The explosions occurred on Patriot's Day, which in Massachusetts is a civic holiday commemorating the anniversary of the Revolutionary War Battles of Lexington and Concord. It's a holiday during which folks in Boston might take in a Red Sox game or spend time with friends and family ... or, this year, perhaps run a marathon.
The violence that erupted at the finish line was jarring, juxtaposed with the world-class sporting event, held on a picture perfect spring day in downtown Boston.
Participants and spectators alike expressed their shock and dismay.
Bonnie Eaton, North Brookfield, Mass., told The Banner she was in town with her runner friends Robert LaPointe and Kelly Sliwinski.
After LaPointe crossed the finish line he posed for a photo with his two sons, ages 6 and 11.
"As soon as I took the picture there was the explosion," said Eaton. "The first thing in everyone's mind was 9/11 and we just wanted to get out of there."
LaPointe was running for Team Hoyt, led by Dick Hoyt and his son Rick Hoyt. LaPointe told The Banner, "We just thank God we got out okay. We want to go home. ...Until I get home I'm not safe."
Bennington attorney Danielle Fogarty ran the marathon to raise money for the New England Patriots' charitable donations program. According to the Boston Marathon's official timing site, Fogarty was last checked in at the 40 kilometer mark. She was due to cross the finish line within minutes of the twin blasts. Fogarty confirmed in a brief email to the Banner Monday evening that she was safe.
Shira Sternberg, a Bennington native who resides in Boston, was about half a mile from Copley Square when the blasts occurred.
"Lots of sirens and people in shock and crying, screaming being carried by loved ones," Sternberg wrote in a Facebook message. "You could see the terror in faces."
Sternberg said late Monday she was planning to try and make it to her sister's home for dinner "and be thankful for what we have."
Gov.

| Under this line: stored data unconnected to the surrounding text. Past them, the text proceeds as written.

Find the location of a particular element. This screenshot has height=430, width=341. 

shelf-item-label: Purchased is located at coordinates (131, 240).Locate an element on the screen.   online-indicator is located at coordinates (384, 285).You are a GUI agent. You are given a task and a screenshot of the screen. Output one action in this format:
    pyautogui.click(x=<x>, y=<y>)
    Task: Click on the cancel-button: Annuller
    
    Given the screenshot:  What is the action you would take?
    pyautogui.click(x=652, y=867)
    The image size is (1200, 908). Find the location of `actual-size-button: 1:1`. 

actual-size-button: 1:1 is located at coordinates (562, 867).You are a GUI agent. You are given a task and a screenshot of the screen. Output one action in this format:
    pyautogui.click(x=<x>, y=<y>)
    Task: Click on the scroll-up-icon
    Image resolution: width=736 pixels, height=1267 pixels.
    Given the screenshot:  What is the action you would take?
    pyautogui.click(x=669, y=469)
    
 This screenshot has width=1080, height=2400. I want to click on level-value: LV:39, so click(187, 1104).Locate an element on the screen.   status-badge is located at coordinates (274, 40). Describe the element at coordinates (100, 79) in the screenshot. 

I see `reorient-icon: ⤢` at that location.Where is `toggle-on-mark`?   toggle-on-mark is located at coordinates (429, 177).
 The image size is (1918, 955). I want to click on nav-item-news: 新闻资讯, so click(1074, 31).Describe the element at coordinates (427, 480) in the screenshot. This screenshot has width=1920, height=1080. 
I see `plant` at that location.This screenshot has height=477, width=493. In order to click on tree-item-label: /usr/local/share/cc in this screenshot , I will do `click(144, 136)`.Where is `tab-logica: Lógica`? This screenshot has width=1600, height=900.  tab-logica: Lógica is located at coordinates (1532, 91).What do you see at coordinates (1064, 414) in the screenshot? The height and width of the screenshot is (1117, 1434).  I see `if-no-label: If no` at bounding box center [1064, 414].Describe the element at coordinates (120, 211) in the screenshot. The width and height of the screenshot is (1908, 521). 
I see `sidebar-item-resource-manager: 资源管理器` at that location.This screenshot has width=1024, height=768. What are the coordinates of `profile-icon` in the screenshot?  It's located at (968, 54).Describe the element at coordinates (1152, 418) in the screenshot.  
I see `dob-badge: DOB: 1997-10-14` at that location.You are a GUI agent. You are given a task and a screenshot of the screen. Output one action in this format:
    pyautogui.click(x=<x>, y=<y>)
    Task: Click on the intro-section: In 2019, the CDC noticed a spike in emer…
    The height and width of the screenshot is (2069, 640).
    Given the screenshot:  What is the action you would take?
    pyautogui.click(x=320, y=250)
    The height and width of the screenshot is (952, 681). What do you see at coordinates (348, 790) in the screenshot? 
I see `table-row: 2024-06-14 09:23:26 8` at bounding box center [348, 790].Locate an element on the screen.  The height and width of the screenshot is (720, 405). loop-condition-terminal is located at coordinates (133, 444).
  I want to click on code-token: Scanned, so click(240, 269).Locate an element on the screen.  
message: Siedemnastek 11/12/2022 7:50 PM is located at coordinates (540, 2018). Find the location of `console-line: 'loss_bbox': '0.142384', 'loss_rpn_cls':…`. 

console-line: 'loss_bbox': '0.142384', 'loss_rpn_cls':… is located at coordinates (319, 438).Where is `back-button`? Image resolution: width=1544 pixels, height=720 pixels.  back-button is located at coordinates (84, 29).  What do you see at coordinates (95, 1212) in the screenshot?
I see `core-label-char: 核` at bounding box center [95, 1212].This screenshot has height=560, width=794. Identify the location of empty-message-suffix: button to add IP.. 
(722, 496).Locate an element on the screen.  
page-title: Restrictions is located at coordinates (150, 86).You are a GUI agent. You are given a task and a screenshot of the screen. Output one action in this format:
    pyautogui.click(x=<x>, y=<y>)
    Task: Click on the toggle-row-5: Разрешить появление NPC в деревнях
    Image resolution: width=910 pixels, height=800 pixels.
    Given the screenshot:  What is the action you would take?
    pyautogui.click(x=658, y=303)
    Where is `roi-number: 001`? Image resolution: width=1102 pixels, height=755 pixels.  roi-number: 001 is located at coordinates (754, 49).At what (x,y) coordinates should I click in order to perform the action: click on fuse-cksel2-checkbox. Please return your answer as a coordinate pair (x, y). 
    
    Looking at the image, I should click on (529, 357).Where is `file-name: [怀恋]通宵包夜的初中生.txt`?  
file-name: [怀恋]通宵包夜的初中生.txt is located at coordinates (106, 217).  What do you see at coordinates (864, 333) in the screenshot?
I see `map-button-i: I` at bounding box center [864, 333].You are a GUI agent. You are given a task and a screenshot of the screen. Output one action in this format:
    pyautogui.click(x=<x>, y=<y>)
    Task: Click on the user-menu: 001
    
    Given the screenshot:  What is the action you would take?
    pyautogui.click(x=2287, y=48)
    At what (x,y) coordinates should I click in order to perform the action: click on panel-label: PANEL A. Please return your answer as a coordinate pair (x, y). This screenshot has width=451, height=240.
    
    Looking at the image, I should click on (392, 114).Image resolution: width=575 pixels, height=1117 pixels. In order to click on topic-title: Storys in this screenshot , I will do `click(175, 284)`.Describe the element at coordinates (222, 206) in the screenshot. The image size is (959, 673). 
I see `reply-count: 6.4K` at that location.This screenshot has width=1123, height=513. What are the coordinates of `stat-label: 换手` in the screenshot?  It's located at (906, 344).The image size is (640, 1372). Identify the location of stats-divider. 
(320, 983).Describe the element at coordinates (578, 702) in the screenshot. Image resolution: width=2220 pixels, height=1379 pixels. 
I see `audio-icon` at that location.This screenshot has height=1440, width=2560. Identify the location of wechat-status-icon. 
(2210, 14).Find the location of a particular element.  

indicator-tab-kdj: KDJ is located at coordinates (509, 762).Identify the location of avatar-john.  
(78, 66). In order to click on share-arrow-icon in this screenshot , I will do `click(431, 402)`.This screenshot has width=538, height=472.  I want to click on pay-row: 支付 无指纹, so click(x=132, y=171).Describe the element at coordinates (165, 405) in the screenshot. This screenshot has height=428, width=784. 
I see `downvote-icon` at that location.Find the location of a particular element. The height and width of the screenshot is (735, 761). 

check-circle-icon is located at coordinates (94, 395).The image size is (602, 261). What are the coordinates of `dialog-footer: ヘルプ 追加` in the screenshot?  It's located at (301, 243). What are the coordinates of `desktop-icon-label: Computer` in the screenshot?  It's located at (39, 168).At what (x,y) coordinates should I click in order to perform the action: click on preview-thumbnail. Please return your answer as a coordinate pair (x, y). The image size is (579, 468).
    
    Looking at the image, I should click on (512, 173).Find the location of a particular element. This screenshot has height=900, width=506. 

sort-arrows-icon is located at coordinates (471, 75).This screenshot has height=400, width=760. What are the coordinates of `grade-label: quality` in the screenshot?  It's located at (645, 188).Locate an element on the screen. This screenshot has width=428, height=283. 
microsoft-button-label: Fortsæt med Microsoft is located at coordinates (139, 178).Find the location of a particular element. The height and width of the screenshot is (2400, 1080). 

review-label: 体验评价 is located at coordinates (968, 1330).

Peter Shumlin, who spent much of his day Monday at various events in Bennington, said via prepared statement "It is heartbreaking that what started out as a festive sporting event for thousands, including many Vermonters, turned into a tragedy."
Rep. Peter Welch said "Like all Vermonters and all Americans, I was horrified to learn of the events that unfolded in Boston this afternoon. As we anxiously await news on Vermonters participating in this event, we pray for the victims, their families, and the residents of the great city of Boston."
It's not knowing who planned and carried out these acts and especially their motives (though we may never know the "why") that is especially troubling.
We want to make sense of what happened, but we may never be able to do so. It was senseless.
At this point it's prudent not to jump to conclusions as authorities investigate this tragedy and our nation tries to heal.
Area religious leaders assembled at the Four Corners in downtown Bennington Monday evening to pray.
The Rev. Jerrod Hugenot, of Bennington First Baptist Church, said it well as he led the group in formal prayer.
"The heaviness of the world is bearing down on us. ... Let us be methodical before we start pointing fingers. Restraint is a beautiful thing."